> **Input data**

⁂

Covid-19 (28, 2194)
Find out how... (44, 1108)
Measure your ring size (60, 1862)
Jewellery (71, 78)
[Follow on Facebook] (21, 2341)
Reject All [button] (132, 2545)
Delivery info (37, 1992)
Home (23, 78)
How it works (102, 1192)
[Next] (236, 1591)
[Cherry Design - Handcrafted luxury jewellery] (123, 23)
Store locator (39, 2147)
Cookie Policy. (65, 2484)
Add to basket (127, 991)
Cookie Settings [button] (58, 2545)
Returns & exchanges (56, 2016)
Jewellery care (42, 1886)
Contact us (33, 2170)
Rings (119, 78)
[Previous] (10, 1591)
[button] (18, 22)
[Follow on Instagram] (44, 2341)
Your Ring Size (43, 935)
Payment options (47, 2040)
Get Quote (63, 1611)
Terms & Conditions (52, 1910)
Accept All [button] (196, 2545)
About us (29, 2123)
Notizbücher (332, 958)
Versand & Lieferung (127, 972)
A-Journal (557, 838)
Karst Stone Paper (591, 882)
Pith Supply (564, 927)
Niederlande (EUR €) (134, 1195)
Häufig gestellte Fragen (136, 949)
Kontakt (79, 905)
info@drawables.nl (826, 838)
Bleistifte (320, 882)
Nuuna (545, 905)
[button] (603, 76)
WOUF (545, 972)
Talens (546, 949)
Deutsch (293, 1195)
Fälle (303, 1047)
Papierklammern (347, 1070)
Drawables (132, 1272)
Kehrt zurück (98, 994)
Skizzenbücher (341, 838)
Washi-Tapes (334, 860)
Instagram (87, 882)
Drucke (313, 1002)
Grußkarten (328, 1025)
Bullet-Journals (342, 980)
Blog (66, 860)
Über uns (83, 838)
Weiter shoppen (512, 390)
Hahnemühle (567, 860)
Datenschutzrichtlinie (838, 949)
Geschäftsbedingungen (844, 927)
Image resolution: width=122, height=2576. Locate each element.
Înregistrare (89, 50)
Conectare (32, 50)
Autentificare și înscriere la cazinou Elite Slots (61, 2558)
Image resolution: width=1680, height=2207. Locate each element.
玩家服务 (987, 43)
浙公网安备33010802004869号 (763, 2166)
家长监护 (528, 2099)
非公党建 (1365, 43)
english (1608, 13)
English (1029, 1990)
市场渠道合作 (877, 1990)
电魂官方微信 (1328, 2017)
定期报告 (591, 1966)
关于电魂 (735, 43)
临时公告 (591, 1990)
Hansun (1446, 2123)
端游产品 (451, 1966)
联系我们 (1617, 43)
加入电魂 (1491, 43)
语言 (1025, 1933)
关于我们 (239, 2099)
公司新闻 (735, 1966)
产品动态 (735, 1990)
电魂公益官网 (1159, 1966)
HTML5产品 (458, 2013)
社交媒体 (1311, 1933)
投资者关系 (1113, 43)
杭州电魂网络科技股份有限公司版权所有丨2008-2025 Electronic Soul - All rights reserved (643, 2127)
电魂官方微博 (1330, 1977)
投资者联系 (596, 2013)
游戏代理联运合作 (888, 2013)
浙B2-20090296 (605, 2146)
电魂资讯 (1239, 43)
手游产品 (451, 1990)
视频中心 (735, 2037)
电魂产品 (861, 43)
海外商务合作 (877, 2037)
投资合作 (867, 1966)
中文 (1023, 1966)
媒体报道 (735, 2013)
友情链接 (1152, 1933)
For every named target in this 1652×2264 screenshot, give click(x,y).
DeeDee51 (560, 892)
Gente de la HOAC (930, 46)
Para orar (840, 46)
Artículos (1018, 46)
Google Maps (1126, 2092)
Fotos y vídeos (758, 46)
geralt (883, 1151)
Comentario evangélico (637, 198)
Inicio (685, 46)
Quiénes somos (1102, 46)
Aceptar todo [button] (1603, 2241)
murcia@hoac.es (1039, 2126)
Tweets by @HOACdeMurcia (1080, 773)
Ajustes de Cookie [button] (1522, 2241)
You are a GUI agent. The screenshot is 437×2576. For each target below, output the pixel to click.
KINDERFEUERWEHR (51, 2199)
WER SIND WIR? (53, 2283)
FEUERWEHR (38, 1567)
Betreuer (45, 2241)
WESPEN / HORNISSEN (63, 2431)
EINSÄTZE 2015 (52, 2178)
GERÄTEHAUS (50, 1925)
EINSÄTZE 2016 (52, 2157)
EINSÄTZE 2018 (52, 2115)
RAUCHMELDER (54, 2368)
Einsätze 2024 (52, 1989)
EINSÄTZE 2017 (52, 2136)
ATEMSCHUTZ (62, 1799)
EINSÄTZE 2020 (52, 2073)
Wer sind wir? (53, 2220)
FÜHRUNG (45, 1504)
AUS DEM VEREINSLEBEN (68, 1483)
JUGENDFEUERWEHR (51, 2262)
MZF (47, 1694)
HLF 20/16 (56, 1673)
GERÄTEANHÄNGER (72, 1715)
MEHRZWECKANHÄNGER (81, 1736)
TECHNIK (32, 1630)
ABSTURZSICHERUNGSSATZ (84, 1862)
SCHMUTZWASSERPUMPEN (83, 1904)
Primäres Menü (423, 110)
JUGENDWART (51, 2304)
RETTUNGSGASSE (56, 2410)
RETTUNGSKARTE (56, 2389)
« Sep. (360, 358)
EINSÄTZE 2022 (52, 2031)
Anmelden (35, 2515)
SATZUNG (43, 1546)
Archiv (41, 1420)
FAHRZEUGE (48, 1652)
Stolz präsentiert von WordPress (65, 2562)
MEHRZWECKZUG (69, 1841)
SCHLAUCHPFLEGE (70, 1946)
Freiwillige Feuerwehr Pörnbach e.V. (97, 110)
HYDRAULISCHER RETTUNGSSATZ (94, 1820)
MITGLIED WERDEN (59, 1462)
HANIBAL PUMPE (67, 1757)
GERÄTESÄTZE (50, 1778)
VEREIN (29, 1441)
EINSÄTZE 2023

⁂

> **Task item**
Every line above from the line with "English (1029, 1990)" to the line with "Sep. (360, 358)" is wanted, ends included; write them out exactly and add no other line.

> **Solution to the problem**
English (1029, 1990)
市场渠道合作 (877, 1990)
电魂官方微信 (1328, 2017)
定期报告 (591, 1966)
关于电魂 (735, 43)
临时公告 (591, 1990)
Hansun (1446, 2123)
端游产品 (451, 1966)
联系我们 (1617, 43)
加入电魂 (1491, 43)
语言 (1025, 1933)
关于我们 (239, 2099)
公司新闻 (735, 1966)
产品动态 (735, 1990)
电魂公益官网 (1159, 1966)
HTML5产品 (458, 2013)
社交媒体 (1311, 1933)
投资者关系 (1113, 43)
杭州电魂网络科技股份有限公司版权所有丨2008-2025 Electronic Soul - All rights reserved (643, 2127)
电魂官方微博 (1330, 1977)
投资者联系 (596, 2013)
游戏代理联运合作 (888, 2013)
浙B2-20090296 (605, 2146)
电魂资讯 (1239, 43)
手游产品 (451, 1990)
视频中心 (735, 2037)
电魂产品 (861, 43)
海外商务合作 (877, 2037)
投资合作 (867, 1966)
中文 (1023, 1966)
媒体报道 (735, 2013)
友情链接 (1152, 1933)
For every named target in this 1652×2264 screenshot, give click(x,y).
DeeDee51 (560, 892)
Gente de la HOAC (930, 46)
Para orar (840, 46)
Artículos (1018, 46)
Google Maps (1126, 2092)
Fotos y vídeos (758, 46)
geralt (883, 1151)
Comentario evangélico (637, 198)
Inicio (685, 46)
Quiénes somos (1102, 46)
Aceptar todo [button] (1603, 2241)
murcia@hoac.es (1039, 2126)
Tweets by @HOACdeMurcia (1080, 773)
Ajustes de Cookie [button] (1522, 2241)
You are a GUI agent. The screenshot is 437×2576. For each target below, output the pixel to click.
KINDERFEUERWEHR (51, 2199)
WER SIND WIR? (53, 2283)
FEUERWEHR (38, 1567)
Betreuer (45, 2241)
WESPEN / HORNISSEN (63, 2431)
EINSÄTZE 2015 (52, 2178)
GERÄTEHAUS (50, 1925)
EINSÄTZE 2016 (52, 2157)
EINSÄTZE 2018 (52, 2115)
RAUCHMELDER (54, 2368)
Einsätze 2024 (52, 1989)
EINSÄTZE 2017 (52, 2136)
ATEMSCHUTZ (62, 1799)
EINSÄTZE 2020 (52, 2073)
Wer sind wir? (53, 2220)
FÜHRUNG (45, 1504)
AUS DEM VEREINSLEBEN (68, 1483)
JUGENDFEUERWEHR (51, 2262)
MZF (47, 1694)
HLF 20/16 (56, 1673)
GERÄTEANHÄNGER (72, 1715)
MEHRZWECKANHÄNGER (81, 1736)
TECHNIK (32, 1630)
ABSTURZSICHERUNGSSATZ (84, 1862)
SCHMUTZWASSERPUMPEN (83, 1904)
Primäres Menü (423, 110)
JUGENDWART (51, 2304)
RETTUNGSGASSE (56, 2410)
RETTUNGSKARTE (56, 2389)
« Sep. (360, 358)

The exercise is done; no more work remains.